Contemporary reports describe Blood as being about 6 ft tall, well built, and erect in carriage. He was said to be handsome, with a fresh, fair complexion and small, sparkling black eyes; he looked much younger than he claimed to be. He sported a full mane of brown or black hair, which he wore curled. His personality was described as vain but affable; he was known as a finely dressed masher who handed out visiting cards bearing his photograph. When not engaged in his office he would often be found loitering on the streetcorner below.

== Cultural references ==

A fictionalized version of Blood appears as an important supporting character the 1991 role-playing video game Ultima: Worlds of Adventure 2: Martian Dreams. The game's manual describes him as "a concerned and able doctor" who was nonetheless "reviled by the medical establishment of the 1870s for espousing the curative powers of his creation". Blood accompanies the protagonist and his fellow adventurers on a rescue mission to Mars and, throughout the game, competently heals their injuries, radiation poisoning, and hypoxia, sometimes with the aid of his oxygenized air.
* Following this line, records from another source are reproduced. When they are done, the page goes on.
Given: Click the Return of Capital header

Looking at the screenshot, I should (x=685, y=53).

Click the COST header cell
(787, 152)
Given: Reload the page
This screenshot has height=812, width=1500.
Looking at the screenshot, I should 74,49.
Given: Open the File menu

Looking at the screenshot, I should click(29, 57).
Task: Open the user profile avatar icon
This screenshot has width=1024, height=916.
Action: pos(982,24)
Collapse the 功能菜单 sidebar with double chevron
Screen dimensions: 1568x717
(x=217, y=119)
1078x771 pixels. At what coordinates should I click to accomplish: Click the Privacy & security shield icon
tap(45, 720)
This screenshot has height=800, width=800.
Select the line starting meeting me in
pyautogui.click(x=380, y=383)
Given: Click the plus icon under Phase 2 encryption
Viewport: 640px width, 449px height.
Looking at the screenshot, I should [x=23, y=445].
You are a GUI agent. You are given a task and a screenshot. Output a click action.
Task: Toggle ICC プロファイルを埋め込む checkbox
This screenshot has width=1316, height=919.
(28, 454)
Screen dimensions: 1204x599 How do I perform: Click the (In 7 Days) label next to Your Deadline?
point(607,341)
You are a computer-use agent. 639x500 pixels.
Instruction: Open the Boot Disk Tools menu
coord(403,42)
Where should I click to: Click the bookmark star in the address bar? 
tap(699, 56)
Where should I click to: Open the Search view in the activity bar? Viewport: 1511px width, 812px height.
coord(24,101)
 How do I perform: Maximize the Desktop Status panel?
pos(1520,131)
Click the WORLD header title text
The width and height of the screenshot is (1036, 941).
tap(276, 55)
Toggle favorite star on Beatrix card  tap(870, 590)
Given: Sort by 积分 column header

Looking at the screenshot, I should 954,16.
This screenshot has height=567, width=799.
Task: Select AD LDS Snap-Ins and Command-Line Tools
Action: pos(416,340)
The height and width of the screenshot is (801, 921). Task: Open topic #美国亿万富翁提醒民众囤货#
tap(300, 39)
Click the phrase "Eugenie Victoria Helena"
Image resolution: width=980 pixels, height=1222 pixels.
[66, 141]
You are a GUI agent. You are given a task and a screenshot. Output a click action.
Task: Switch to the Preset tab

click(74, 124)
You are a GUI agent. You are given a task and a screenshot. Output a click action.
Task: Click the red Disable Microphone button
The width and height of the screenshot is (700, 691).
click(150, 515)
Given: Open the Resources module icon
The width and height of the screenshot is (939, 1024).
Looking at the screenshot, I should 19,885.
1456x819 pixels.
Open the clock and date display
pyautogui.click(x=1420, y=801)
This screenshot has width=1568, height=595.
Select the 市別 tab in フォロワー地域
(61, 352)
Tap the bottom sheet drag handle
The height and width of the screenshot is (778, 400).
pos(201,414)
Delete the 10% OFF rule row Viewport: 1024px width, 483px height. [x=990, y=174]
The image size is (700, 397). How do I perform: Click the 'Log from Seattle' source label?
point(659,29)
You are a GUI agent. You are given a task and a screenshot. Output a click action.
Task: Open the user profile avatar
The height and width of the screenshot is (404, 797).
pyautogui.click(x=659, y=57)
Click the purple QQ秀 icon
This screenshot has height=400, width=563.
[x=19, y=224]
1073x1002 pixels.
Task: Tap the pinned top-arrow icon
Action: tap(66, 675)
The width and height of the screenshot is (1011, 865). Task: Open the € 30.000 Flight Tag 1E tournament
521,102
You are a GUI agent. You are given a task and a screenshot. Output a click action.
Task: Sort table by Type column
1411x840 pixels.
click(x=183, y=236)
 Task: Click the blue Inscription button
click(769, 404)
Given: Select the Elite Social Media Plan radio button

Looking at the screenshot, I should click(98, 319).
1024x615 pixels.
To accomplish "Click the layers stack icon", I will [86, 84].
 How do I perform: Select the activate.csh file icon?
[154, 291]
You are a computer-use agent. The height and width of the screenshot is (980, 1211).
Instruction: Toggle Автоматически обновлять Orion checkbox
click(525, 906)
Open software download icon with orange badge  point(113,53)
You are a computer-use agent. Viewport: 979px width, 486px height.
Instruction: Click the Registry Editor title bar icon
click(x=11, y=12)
Another fictionalized but historically based version of Blood is featured in a standalone short story by suspense author Christie Stratos called, "The Wrong House." The story includes what is historically accurate and what is fictionalized at the very end.

== Bibliography ==
- C. L. Blood. A Century of Life, Health and Happiness: Or, A Gold Mine of Information. A Cyclopedia of Medical Information for Home Life, Health and Domestic Economy. 1880.